Gluing your own donuts:
https://www.youtube.com/watch?v=hm7z1rz-74s - Special thanks to Edward Pickering!
Truing tires:
https://www.youtube.com/watch?v=8wqHOLWq6Uc - Special thanks to Edward Pickering!

The following information came from HERE, with some editing and information added. Thanks Christian!

THIS MAY NEED UPDATING FOR THE NEW BLACK CRC CARPET

Brands:
BSR, CRC, Jaco:
Pro One is no longer selling to the public, but it and the brands above are all mounted by BSR and use the same foam. The nomenclature of the BSR vs Jaco/CRC is a little different in a few instances but is otherwise the same. The BSR foam consists of three families, and can be identifed as synthetics, naturals, and blends.

Synthetics - The old school, light weight, easy to true "dry feeling" tires. These include tires like CRC/Jaco Yellow (BSR White), Black, Gray, etc. These tires offer the highest wear rate and lowest grip. Many racers continue to use these nder high bite conditions.

Naturals - These tires are usually the best alternative for low bite and asphalt. They include Pink, Magenta, Double Pink, Lilac (BSR Team Purple), Purple, and other tires. These tires provide a ton of grip, but tend to get sticky in high bite conditions. This rubber does not wear as easily, and the cars will pick up gunk and fibers from the carpet under most high bite conditions. This is especially bad if the humidity is high.

Blends - These are the tires most people run today. They were initially called "JFT foam" by some, as it was believed that the tires were the same as the JFT tires. We can divide the blends further into two groups: high rubber and low rubber content. The high rubber would be the new rear Orange and Red from the BSR family, and the low rubber would be the Green and Blue varieties. When, asked about the difference, John Foister from BSR Tires said they came from the same "family" of foam, but they offered different grip. According to John, the Green/Blue has more bite than Orange/Red, but from track testing Oranges offer more bite than Green (being equivalent to in hardness) when the grip is high and absolutely no grip when it is lower. The Orange foam has a denser pore structure and the tire is not as prone to chunking. It is also important to note is that BSR Blue rears are not the same as the BSR Blue fronts!

JFT:
JFT stands for Japan Foam Tire. They started the new wave of foam tires we are all using now (Blue/Blu, Green/Greene, Dbl Blue, etc). These tires are a little different than the BSR tire family, but work in very similar conditions. They offers four varieties A (asphalt), C (carpet), S (???), and R (???). This does not mean that those types only work on that surface, but this is what they recommend.

JFT uses the same foam for fronts and rears if the color is the same.

Recorded information
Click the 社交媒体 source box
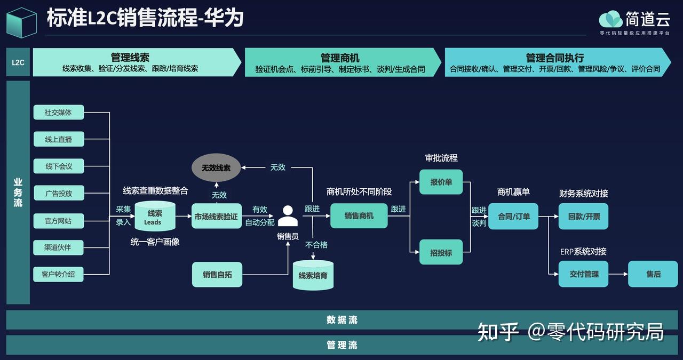[x=59, y=113]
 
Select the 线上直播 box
[x=59, y=139]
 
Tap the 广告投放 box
[x=59, y=193]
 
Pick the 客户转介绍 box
[x=59, y=275]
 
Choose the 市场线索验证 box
[x=216, y=217]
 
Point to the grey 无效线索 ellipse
[x=216, y=167]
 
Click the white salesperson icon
[x=288, y=217]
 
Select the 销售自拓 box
[x=217, y=275]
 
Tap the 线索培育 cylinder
[x=313, y=275]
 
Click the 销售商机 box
[x=359, y=216]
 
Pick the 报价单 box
[x=441, y=182]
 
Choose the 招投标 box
[x=441, y=253]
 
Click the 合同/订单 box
[x=513, y=217]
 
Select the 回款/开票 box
[x=583, y=217]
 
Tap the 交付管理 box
[x=583, y=274]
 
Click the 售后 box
[x=653, y=274]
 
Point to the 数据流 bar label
[x=342, y=320]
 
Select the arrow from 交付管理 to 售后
[x=618, y=274]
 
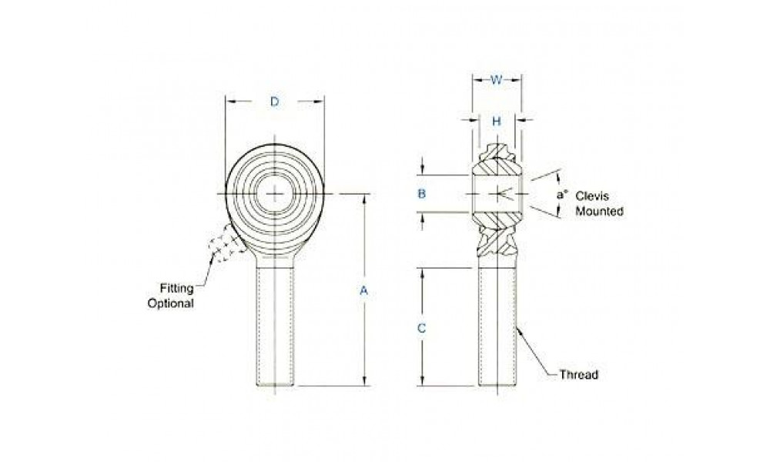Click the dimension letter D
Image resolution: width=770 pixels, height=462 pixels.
click(x=275, y=102)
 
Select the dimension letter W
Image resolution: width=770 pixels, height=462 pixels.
click(x=497, y=80)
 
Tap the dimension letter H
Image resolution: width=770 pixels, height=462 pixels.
click(x=497, y=121)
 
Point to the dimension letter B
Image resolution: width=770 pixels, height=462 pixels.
click(x=421, y=194)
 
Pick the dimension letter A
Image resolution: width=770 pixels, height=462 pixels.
click(x=363, y=290)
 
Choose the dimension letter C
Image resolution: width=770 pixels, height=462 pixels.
click(x=421, y=329)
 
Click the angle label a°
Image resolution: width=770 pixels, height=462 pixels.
click(x=562, y=194)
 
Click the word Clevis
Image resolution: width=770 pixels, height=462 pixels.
click(x=591, y=196)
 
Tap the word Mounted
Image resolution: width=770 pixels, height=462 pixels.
click(x=600, y=211)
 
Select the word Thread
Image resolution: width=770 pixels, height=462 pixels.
click(x=579, y=375)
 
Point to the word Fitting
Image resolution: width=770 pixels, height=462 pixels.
click(x=177, y=288)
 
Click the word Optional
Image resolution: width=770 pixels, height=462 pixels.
click(x=171, y=303)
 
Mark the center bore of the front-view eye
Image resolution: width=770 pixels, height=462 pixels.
click(x=275, y=194)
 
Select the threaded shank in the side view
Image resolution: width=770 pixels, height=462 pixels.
click(x=497, y=326)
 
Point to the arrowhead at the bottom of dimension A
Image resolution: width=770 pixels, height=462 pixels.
click(x=364, y=381)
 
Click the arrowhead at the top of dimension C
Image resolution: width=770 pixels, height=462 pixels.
click(x=422, y=273)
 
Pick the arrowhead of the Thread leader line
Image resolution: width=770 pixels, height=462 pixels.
click(x=519, y=330)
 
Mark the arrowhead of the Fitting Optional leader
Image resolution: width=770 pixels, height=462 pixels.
click(x=213, y=258)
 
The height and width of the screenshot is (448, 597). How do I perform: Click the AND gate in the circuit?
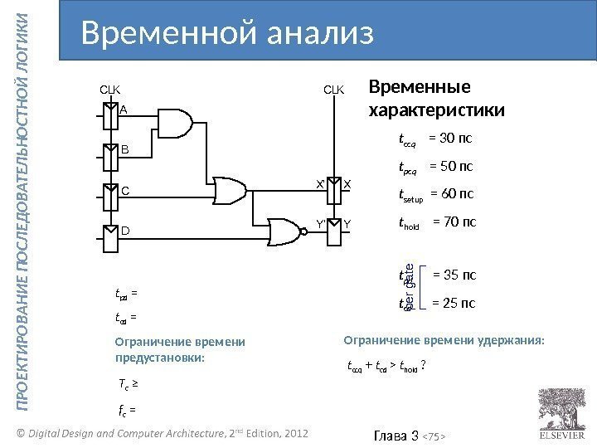[177, 124]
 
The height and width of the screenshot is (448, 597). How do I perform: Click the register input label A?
[124, 109]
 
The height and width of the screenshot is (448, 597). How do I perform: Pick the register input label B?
[125, 151]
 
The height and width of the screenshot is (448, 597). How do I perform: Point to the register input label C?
[125, 189]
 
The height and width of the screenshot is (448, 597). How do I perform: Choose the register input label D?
[125, 231]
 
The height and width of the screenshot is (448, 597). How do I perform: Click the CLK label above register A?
[110, 86]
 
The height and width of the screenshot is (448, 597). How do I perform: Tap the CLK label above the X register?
[334, 86]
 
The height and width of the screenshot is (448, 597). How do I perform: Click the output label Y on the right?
[348, 223]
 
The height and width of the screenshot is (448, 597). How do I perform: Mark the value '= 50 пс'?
[450, 167]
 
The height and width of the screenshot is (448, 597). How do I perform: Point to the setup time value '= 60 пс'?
[453, 195]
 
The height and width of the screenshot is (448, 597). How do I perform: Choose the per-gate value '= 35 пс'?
[455, 275]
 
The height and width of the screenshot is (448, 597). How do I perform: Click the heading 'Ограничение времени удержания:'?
[444, 339]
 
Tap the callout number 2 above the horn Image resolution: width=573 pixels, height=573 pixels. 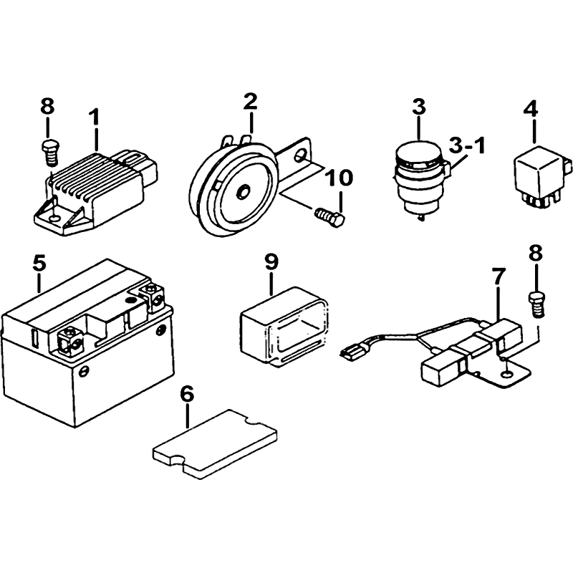pyautogui.click(x=249, y=101)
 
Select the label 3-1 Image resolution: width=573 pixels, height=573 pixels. pyautogui.click(x=466, y=145)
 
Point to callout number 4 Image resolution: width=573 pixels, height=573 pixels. pyautogui.click(x=530, y=110)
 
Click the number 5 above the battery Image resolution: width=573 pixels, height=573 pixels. pyautogui.click(x=39, y=262)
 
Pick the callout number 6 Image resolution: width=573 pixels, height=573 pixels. pyautogui.click(x=187, y=393)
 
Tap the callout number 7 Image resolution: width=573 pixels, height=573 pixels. pyautogui.click(x=499, y=276)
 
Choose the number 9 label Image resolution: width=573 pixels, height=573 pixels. pyautogui.click(x=271, y=262)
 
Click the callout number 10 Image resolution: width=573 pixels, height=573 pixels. pyautogui.click(x=340, y=177)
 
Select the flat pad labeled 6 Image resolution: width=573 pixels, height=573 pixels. pyautogui.click(x=215, y=442)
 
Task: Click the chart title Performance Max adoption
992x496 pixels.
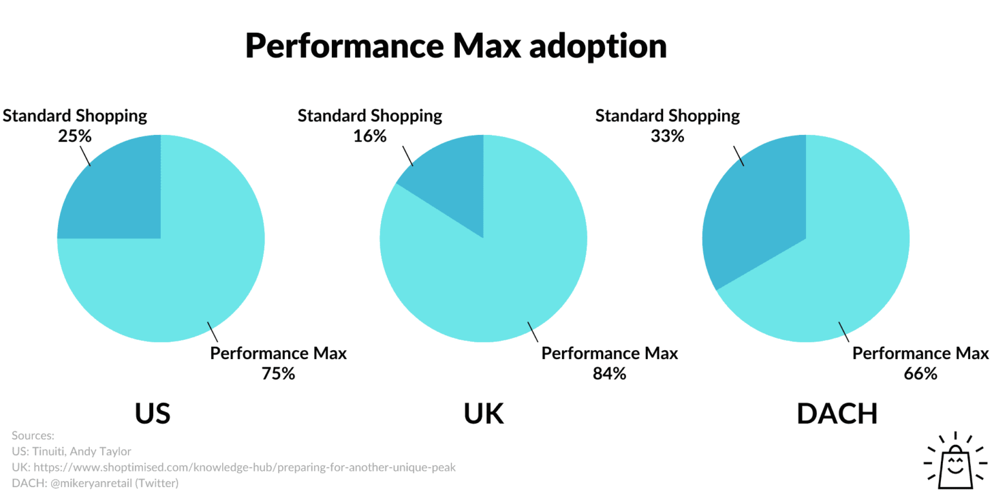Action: pyautogui.click(x=455, y=46)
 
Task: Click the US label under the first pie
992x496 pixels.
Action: pyautogui.click(x=152, y=414)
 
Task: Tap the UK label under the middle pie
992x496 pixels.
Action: pyautogui.click(x=484, y=414)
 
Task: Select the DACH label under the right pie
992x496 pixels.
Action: pyautogui.click(x=837, y=414)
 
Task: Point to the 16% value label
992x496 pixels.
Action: pyautogui.click(x=369, y=136)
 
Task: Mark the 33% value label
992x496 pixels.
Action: pyautogui.click(x=667, y=136)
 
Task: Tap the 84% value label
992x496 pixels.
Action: pyautogui.click(x=609, y=373)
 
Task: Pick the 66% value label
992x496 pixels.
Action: pyautogui.click(x=920, y=373)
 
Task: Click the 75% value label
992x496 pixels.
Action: pyautogui.click(x=278, y=373)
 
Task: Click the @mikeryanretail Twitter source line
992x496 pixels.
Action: pyautogui.click(x=95, y=483)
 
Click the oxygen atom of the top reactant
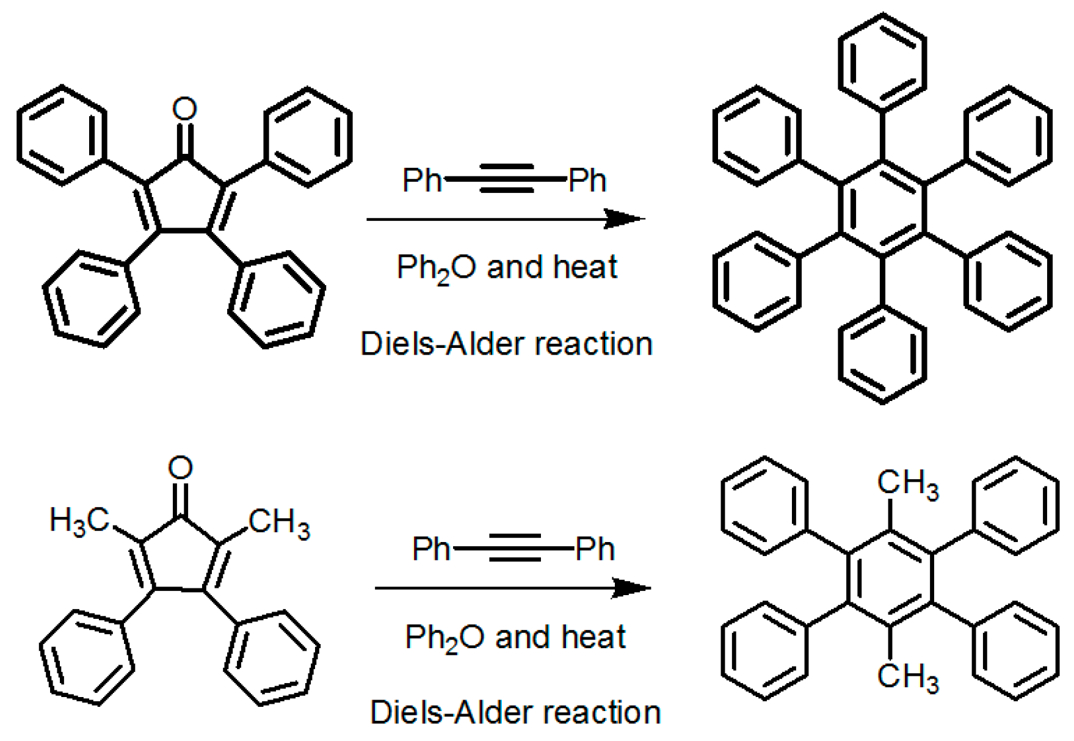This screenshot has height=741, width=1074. pos(184,109)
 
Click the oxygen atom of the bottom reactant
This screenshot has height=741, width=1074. pos(180,468)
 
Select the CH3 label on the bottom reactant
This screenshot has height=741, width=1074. pos(280,522)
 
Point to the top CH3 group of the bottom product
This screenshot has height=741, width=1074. pos(907,483)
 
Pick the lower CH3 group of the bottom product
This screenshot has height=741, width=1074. pos(907,676)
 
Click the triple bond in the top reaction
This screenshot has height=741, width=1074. pos(506,179)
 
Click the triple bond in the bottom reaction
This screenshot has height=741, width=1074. pos(514,548)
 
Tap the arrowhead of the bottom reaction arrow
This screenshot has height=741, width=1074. pos(631,588)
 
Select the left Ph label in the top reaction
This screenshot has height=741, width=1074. pos(422,180)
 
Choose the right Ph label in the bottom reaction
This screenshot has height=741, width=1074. pos(595,549)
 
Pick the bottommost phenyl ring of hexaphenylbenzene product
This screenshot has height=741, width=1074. pos(882,354)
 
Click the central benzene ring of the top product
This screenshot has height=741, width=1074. pos(882,208)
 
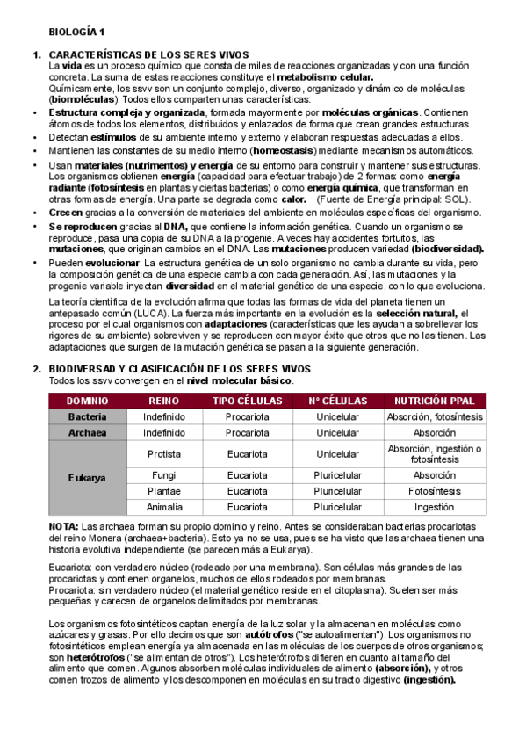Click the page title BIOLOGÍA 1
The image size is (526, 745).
[76, 30]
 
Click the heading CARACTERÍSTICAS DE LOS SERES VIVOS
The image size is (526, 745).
[148, 55]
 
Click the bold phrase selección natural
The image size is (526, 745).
[417, 313]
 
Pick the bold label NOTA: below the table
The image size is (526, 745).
[63, 525]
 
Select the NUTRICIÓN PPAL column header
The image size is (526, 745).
[434, 401]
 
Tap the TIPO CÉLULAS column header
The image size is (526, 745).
[247, 401]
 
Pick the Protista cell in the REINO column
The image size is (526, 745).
[163, 454]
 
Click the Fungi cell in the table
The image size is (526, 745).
[163, 475]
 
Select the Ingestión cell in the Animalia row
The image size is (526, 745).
[434, 507]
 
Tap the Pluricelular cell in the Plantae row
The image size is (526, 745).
[337, 491]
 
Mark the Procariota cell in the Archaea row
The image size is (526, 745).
[247, 432]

Exercise brief
Please write out everything in the foam tire notes from "Naturals - These" down to "humidity is high.". Draw only on the foam tire notes as your source.

Result of this task
Naturals - These tires are usually the best alternative for low bite and asphalt. They include Pink, Magenta, Double Pink, Lilac (BSR Team Purple), Purple, and other tires. These tires provide a ton of grip, but tend to get sticky in high bite conditions. This rubber does not wear as easily, and the cars will pick up gunk and fibers from the carpet under most high bite conditions. This is especially bad if the humidity is high.